Marathon Oil (MRO -0.93%) is among the 100 most widely held companies among retail investors using popular stock-trading app Robinhood. More than 200,000 of them have picked up shares of the low-priced stock, making it the most-owned oil producer on the commission-free trading platform.

However, while Robinhood traders are buying Marathon, a growing number of Wall Street analysts are advising investors to sell it. Here's a look at why they hate this oil stock.

Bull and bear statues.

Image source: Getty Images.

Sell, sell, sell

Analysts at financial giant Wells Fargo have a mixed view on Marathon. On the one hand, the bank has a $10 price target on the stock, which implies that it sees significant upside potential from the current sub-$6 share price. However, that didn't stop the bank from downgrading Marathon this week from overweight to equal weight, a lukewarm rating at best. While the oil company has a track record of producing a fair amount of free cash, the bank's analysts believe it will need to spend more than 70% of its cash flow from operations on maintaining its current production rate. That leaves little wiggle room for growth spending or free cash generation. Further, Wells Fargo analysts believe that investors are valuing the stock as if oil will average $50 a barrel, whereas they value others in the sector at a $40 a barrel price estimate. Because of that, the bank has concerns about Marathon's valuation. 

Meanwhile, powerful investment bank Goldman Sachs also downgraded Marathon's stock this week, cutting its rating from neutral to sell, while leaving its price target unchanged at $6 per share. Driving the downgrade was the bank's view that the company's production could fall off a cliff through the end of this year because it's not drilling enough new wells to replace legacy wells as they deplete. That could cut into its future cash flow and its ability to benefit from higher crude prices if oil recovers. 

These recent downgrades follow one last month from investment bank Morgan Stanley. At the time, it downgraded Marathon's stock from equal weight to underweight -- equivalent to a sell rating -- and set its price target at $5 per share, a bit below where it's currently trading. Driving that dour outlook is the bank's view that it's "unwarranted" for Marathon to trade at a valuation in line with its peers, given its "more challenged outlook." In order for it to produce oil at a profit, Marathon will need prices to be above $37 a barrel next year -- a higher breakeven level than its competitors. And its projected leverage level at the current oil price is 4.5 times, more than double the peer average of 2.0 times.

Price is what you pay; value is what you get

The big disconnect between Wall Street analysts and Main Street traders comes from the fact that the former focus on underlying value while the latter put a big emphasis on the price. Thus, many retail investors see a stock that's trading in the single digits and has lost a lot of value lately, and think it's a bargain. By contrast, Wall Street considers how much investors are paying for a company's cash flow.

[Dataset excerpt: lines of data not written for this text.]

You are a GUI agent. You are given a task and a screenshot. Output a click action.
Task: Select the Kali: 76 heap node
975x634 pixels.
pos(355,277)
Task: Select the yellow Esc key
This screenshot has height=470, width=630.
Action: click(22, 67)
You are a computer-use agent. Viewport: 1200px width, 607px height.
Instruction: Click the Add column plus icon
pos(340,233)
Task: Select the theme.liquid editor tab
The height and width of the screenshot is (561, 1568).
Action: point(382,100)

That's one reason why Morgan Stanley has a much more bullish view on oil stock Parsley Energy (PE), which it upgraded to overweight (or buy) when it downgraded Marathon. While Parsley's current stock price is more than double Marathon's at over $10 a share, Morgan Stanley notes that it trades at a peer-leading free-cash-flow yield, meaning it's the cheapest stock in its class based on that valuation multiple.

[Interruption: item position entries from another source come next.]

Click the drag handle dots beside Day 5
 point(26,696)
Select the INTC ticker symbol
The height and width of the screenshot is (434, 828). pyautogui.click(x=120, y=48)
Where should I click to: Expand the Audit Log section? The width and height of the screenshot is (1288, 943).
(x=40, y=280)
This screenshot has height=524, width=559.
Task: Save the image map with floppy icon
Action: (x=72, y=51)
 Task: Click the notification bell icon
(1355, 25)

Meanwhile, analysts at bank SunTrust love higher-priced oil stocks like Diamondback Energy (FANG -0.93%) and Pioneer Natural Resources (PXD), which currently trade at more than $42 and $95, respectively. Fueling the bank's bullish view is its belief that investors are materially underestimating those companies' ability to generate free cash flow next year. Thus, while they might not trade at low stock prices, they sell for low multiples of their projected cash flow, making them cheap stocks on a valuation basis.  

A low share price doesn't mean a bargain stock

Many of the most popular stocks on Robinhood have relatively low per-share prices, and Marathon fits that description. One factor driving retail traders toward such stocks is that it intuitively appears easier for a $5 stock to double in value than one trading at $50 a share. However, that's not how things actually work in the equities market.

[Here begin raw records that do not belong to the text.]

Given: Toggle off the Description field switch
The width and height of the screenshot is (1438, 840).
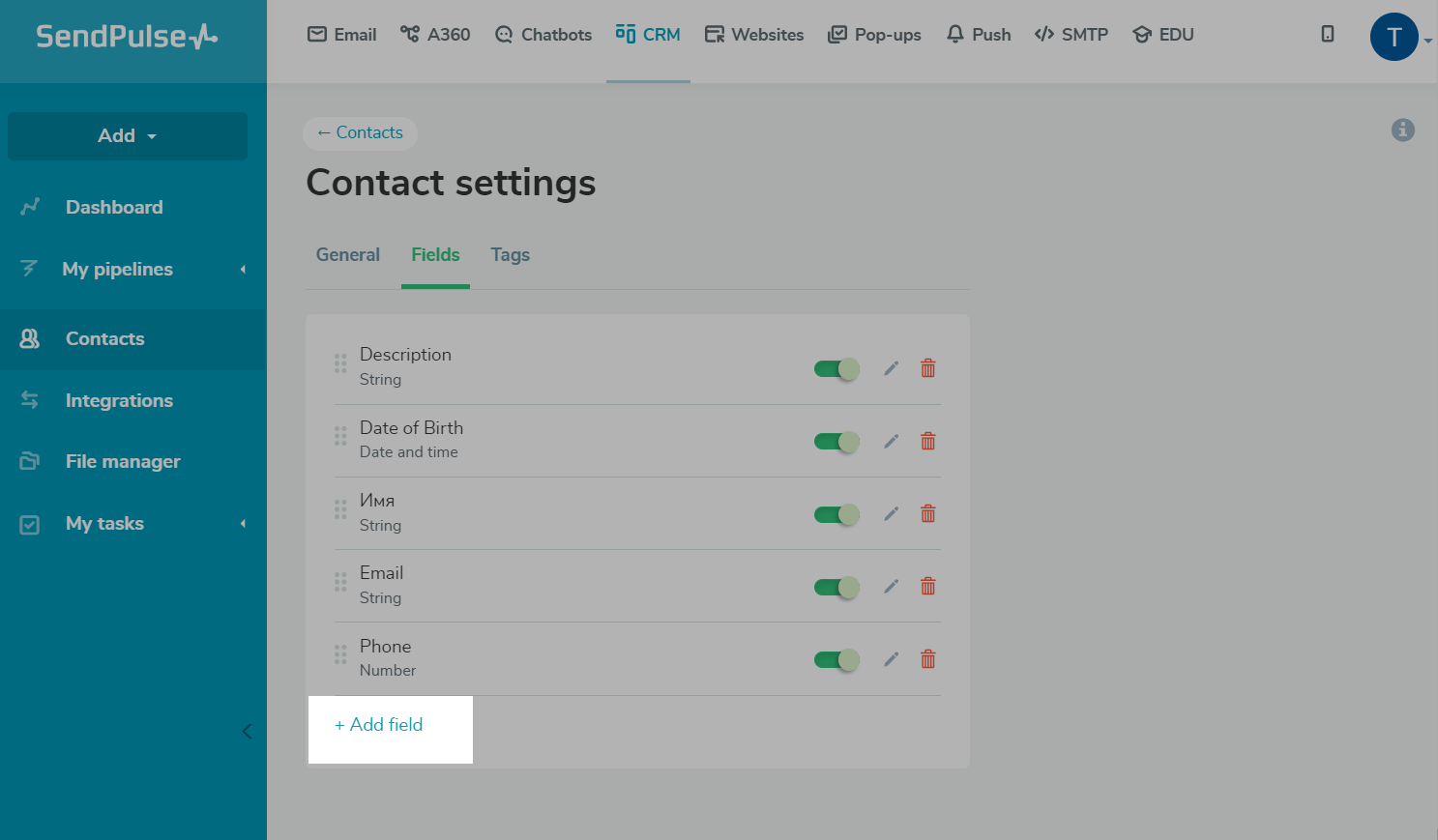Looking at the screenshot, I should (836, 369).
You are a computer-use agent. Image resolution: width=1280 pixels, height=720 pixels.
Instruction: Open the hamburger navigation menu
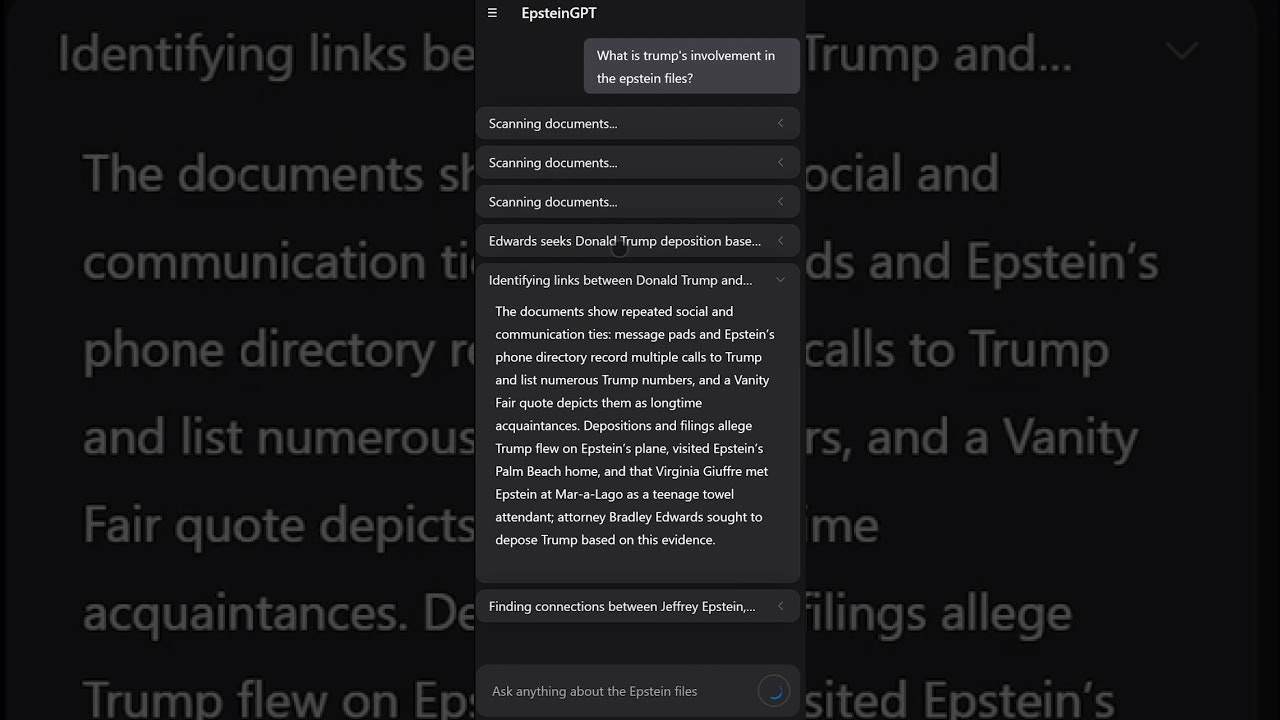[492, 13]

Ultimately, the market values stocks based on a host of metrics that weigh (among other things) the underlying businesses' earnings and cash flow. The share price as a number, whether high (like Pioneer) or low (like Marathon) is not particularly important. Because of that, over the longer term, a high-priced stock trading at a relatively low cash-flow multiple compared to its peer group has a better chance of outperforming a low-priced stock that's trading at a premium valuation.